Saúde

Cientistas dizem que medicamento para doenças oculares também pode ajudar a combater COVID
Uma equipe de pesquisa interdisciplinar liderada pela UCLA descobriu que um medicamento já aprovado pela Food and Drug Administration para doenças oculares, a verteporfina, interrompeu a replicação do SARS-CoV-2, o vírus que causa o COVID-19.
Por Wayne Lewis - 08/11/2022


Este gráfico mostra os níveis de SARS-CoV-2 e YAP desativado (pYAP127) em células cultivadas saudáveis ??(simulação) e células cultivadas infectadas com a cepa original de COVID-19 (SARS-CoV-2 Parental) e a cepa Delta (SARS- CoV-2 Delta). Asteriscos nas inserções indicam células não infectadas. Crédito: UCLA/Broad Stem Cell Research Center

Uma equipe de pesquisa interdisciplinar liderada pela UCLA descobriu que um medicamento já aprovado pela Food and Drug Administration para doenças oculares, a verteporfina, interrompeu a replicação do SARS-CoV-2, o vírus que causa o COVID-19. Seu estudo de laboratório identificou a via de sinalização do Hippo como um alvo potencial para terapias contra o coronavírus.

Muitos processos biológicos humanos importantes são controlados por complicadas reações em cadeia chamadas vias de sinalização, nas quais certas proteínas atuam como moléculas mensageiras que promovem ou bloqueiam os sinais de outras proteínas.

Os pesquisadores principais estavam investigando a via Hippo, que controla o tamanho dos órgãos do corpo, em estudos anteriores do vírus Zika, que pode causar cérebros subdimensionados em bebês. Percebendo que esse caminho também parecia ter efeitos de combate ao vírus, eles lançaram o estudo atual investigando o SARS-CoV-2.

Os cientistas realizaram experimentos usando amostras de tecidos de pessoas com COVID-19, bem como células humanas cultivadas de coração e pulmão selecionadas para refletir de perto como as células saudáveis ??respondem à infecção por SARS-CoV-2. Eles observaram mudanças em muitos genes envolvidos com a via de sinalização Hippo após a infecção. Além disso, eles examinaram uma proteína chamada YAP, ou proteína associada ao Yes, cuja atividade é bloqueada quando a via Hippo é ativada.
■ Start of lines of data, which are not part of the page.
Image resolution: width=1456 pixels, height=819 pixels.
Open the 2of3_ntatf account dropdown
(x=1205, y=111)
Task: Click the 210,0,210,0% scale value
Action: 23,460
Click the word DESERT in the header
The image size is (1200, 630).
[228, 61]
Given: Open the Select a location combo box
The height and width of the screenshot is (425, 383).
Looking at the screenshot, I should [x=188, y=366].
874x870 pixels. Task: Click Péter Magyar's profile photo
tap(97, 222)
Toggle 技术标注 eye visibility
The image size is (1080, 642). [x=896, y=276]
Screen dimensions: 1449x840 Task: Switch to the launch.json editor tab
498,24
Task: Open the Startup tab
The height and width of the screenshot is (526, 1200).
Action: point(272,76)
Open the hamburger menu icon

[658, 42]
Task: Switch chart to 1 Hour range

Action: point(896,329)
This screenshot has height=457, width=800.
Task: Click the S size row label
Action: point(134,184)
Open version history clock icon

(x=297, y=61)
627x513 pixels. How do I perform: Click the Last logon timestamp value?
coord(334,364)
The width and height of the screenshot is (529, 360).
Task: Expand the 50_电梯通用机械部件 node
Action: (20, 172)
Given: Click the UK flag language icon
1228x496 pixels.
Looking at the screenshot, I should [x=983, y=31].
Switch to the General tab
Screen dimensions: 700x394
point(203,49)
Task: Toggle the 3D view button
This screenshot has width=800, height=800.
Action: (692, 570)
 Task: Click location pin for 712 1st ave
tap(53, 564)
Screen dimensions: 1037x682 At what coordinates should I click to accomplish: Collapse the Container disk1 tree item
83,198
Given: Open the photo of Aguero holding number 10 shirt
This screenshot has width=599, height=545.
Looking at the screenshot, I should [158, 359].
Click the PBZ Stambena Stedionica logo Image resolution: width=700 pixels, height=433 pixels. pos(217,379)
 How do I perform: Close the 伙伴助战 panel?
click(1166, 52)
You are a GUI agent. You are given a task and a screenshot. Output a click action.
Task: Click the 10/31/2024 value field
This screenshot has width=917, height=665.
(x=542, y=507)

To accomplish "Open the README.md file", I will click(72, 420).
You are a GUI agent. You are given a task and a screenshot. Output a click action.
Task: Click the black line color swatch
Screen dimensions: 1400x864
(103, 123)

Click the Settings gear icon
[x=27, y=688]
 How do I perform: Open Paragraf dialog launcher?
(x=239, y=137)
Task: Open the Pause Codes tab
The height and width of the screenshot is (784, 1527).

Os cientistas descobriram que nas células humanas cultivadas , tanto a cepa original quanto a variante delta do SARS-CoV-2 ativaram a via Hippo nos primeiros dias após a infecção. Quando eles silenciaram essa via e aumentaram o YAP, o vírus se replicou mais. Eles também pré-trataram células com verteporfina, que bloqueia o YAP na doença ocular conhecida como neovascularização coroidal, e depois as infectaram com SARS-CoV-2. Nas células tratadas com verteporfina, as concentrações do coronavírus estavam abaixo dos níveis detectáveis, em comparação com mais de 60.000 unidades do vírus por mililitro em um grupo de controle não tratado.

Os resultados indicam que a verteporfina pode ser uma candidata para tratar o COVID-19, e seu status como aprovado pela FDA pode facilitar o lançamento de ensaios clínicos para verificar sua segurança e eficácia contra o coronavírus. O estudo mostrou que a via Hippo é ativada poucos dias após a infecção por SARS-CoV-2, sugerindo que os tratamentos usando o mecanismo podem ser implantados antes que os sintomas surjam para reduzir a gravidade da doença.

O estudo foi publicado hoje na revista PLOS Biology.